Former Gold Buyers Say They Were Pushed To Lie To Customers

Sick of burning desperate customers by paying bottom-dollar for gold — and tired of being burned by an employer who allegedly let them write checks the company knew would bounce — a pair of former buyers for one of the country’s largest gold-buying operations are pulling back the curtain on the tactics they were told to use when dealing with customers.

One former buyer tells CBS San Francisco that employees would just flat-out lie about the quality of a customer’s gold to get it for the lowest price.

“I think a lot of managers did think it was ok to lie,” she tells the reporter.

She says a lot of the pressure came from the company’s CEO who would watch employees via remote cameras or send in secret shoppers to test them.

“You just never knew when they would be watching you through your computer,” she recalls. “And [the CEO], he would just snap and go off on people.”

She says employees were told to offer less than 10% of the actual value for customer’s gold and received bonuses based on how little they paid for the gold. CBS has confirmed this with a company buying guide.

Another former buyer talks about the practice of lot buying, where employees offer a lump sum for a group of items. Doing so gives the appearance that there are no individual items of high value in the lot.

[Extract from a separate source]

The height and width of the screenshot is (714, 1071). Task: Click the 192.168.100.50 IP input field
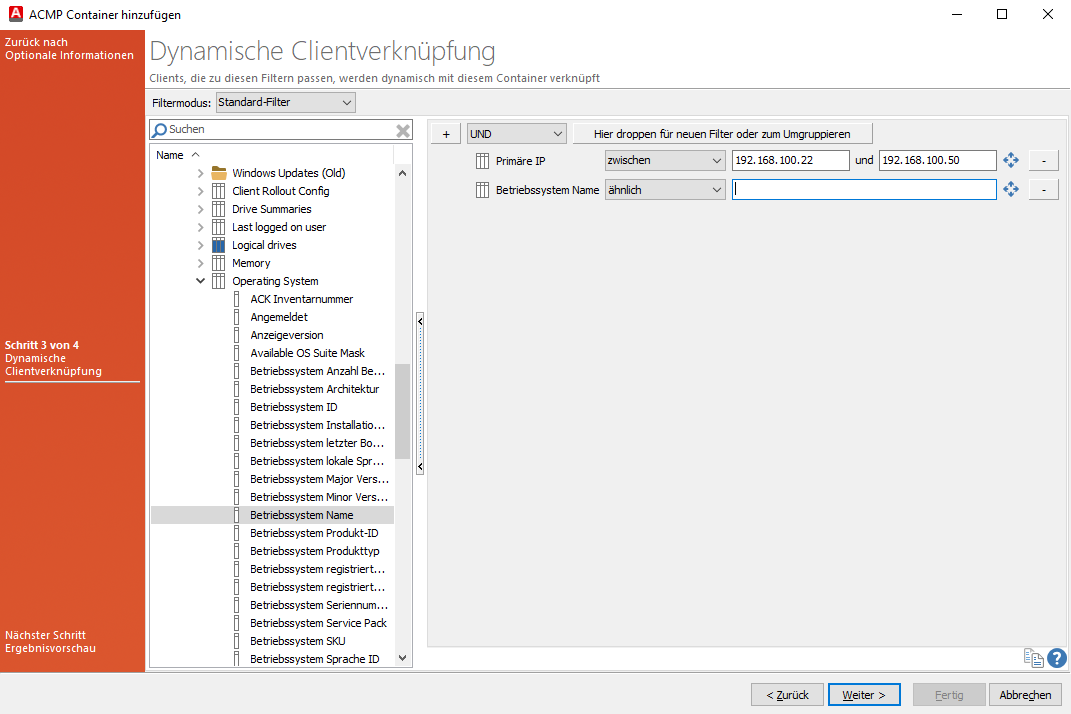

He also says that once buyers’ checks started bouncing, the company ordered buyers to start sending all the purchased gold back to company HQ, even though California law requires that any gold bought at a roadshow be kept in the county where it was purchased for 30 days.

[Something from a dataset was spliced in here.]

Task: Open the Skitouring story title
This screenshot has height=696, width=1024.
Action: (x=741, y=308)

“I called my District Manager and said ‘So they’re asking me to break the law in California to ship this stuff out of state before the 30 day hold is up?'” he recalls. “And he goes, ‘Well when you put it that way then yes.'”

Several CBS affiliates around the country recently took part in a concerted investigation into these traveling gold buyers. The station in Dallas caught buyers on camera claiming that the gold they were looking at was 14 karat, when the station had already confirmed independently that it was 18 karat.